Location: Fully on site in Limerick, Ireland

Contract: Full-Time (40 hours weekly), Permanent Role

Company:

As one of the world’s leading global medical technology organizations, our purpose is to advance the future of health—and that mission is anything but small. It requires imagination, passion, and collaboration across every discipline, from design and engineering to manufacturing and marketing. Together, we transform challenges into breakthroughs and turn ambitious ideas into real‑world possibilities.

A career here means learning from and working alongside inspiring leaders and colleagues who are deeply committed to fostering an inclusive, growth‑focused, and rewarding culture. You’ll have the opportunity to shape the direction of the organization while building a meaningful legacy of your own.

We seek individuals who can see the broader vision—those who understand the human story behind every innovation. If you bring curiosity, creativity, and a drive to reinvent the future of health, you’ll find a place where you can learn, grow, thrive, and take pride in making a positive impact on the world.

The Senior Software Quality Engineer serves as an emerging Subject Matter Expert within cross‑functional project teams, particularly in areas such as new product development, manufacturing transfer, and specialized initiatives. This role ensures that all software‑related deliverables meet customer expectations and comply with key regulatory standards, including 21CFR820, 21CFR11, ISO 13485, ISO 14971, IEC 62304, IVDD 98/79/EEC, and EU MDR 2017/745.
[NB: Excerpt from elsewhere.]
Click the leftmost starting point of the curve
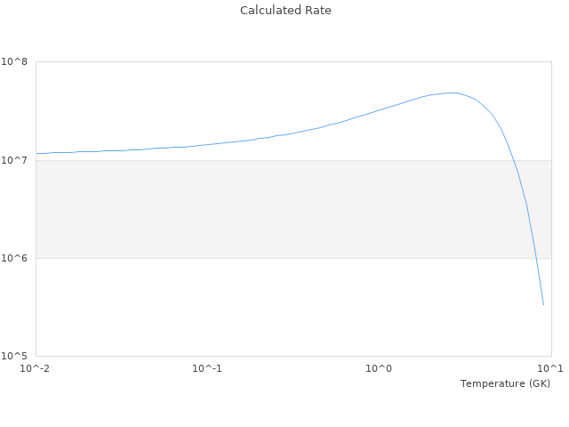 tap(36, 153)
The engineer leads computer system validation activities, evaluates compliance with electronic records requirements, and oversees essential quality processes such as design planning, risk management, design reviews, and change control for both application and embedded software.
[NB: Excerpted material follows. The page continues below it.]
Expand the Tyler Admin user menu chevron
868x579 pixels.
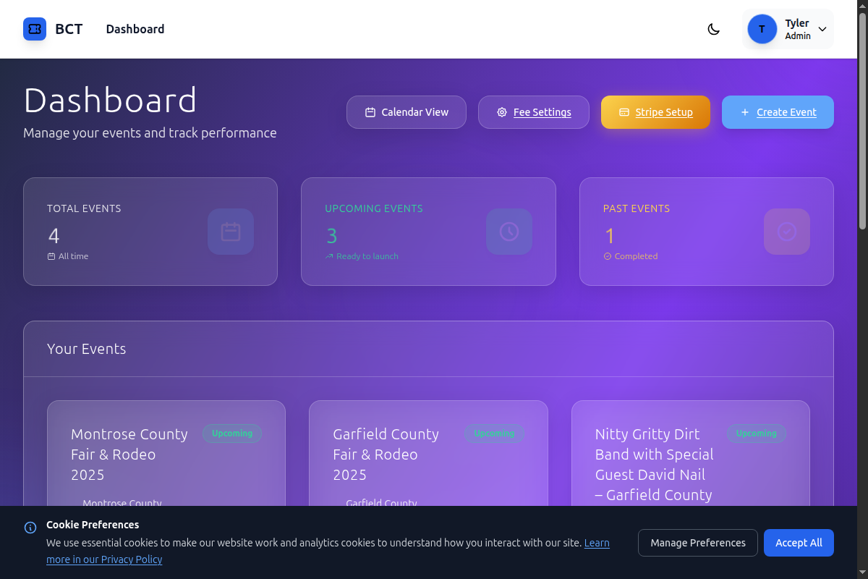pos(822,29)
In addition, the Senior Software Quality Engineer reviews and approves critical documentation—including product drawings and verification/validation protocols—while applying statistical tools to analyze data, identify root causes, and drive effective corrective actions. Their expertise ensures that software products are developed and released with strong quality assurance, supporting continuous improvement across software and quality functions.

• Develop, refine, and maintain strategies and plans to elevate overall software quality, including test coverage and system performance.
• Provide both strategic and tactical support to the Quality Engineering function, grounded in an understanding of 21 CFR Part 820 and ISO requirements.
• Lead and facilitate Design Reviews and Functional Reviews for software products.
• Collaborate with Manufacturing and R&D to support software products, drive design improvements, and monitor measurable enhancements.
• Ensure divisional and departmental policies, procedures, and facilities comply with all applicable regulatory guidelines.
• Represent the Quality function on New Product Development and Technology Transfer core teams.
• Serve as a key contributor on software development projects, supporting activities such as requirements, development planning, risk management, verification/validation, and more.
• Address and remediate software‑related audit findings and CAPAs.

• 5+ years of experience working with Software in a Quality Assurance/ Control capacity
• Degree in Electrical, Mechanical, Software or Biomedical Engineering
• Must have experience within Life Sciences, Medical Devices
• Must have experience with Design & Functional Review (Reliability, Validation Planning, Statistical Sampling)
• Strong ability to manage multiple tasks and lead execution of change management plans.
• Skilled in quality engineering for design projects, reliability concepts for complex systems, validation planning, statistical sampling, Six Sigma root‑cause analysis tools, and project management techniques.
• Excellent written communication skills with a focus on clarity and accuracy.
• Strong verbal communication skills across one‑on‑one discussions, group settings, and formal presentations.
• Effective listener who considers input from colleagues, managers, peers, and customers when solving problems.
• Proficient in systematic analysis tools, including root‑cause analysis, failure analysis, and risk assessment.
• Demonstrated ability to drive results and navigate conflict within team environments. xcfaprz
• Working knowledge of FDA 21 CFR 820 and relevant ISO standards.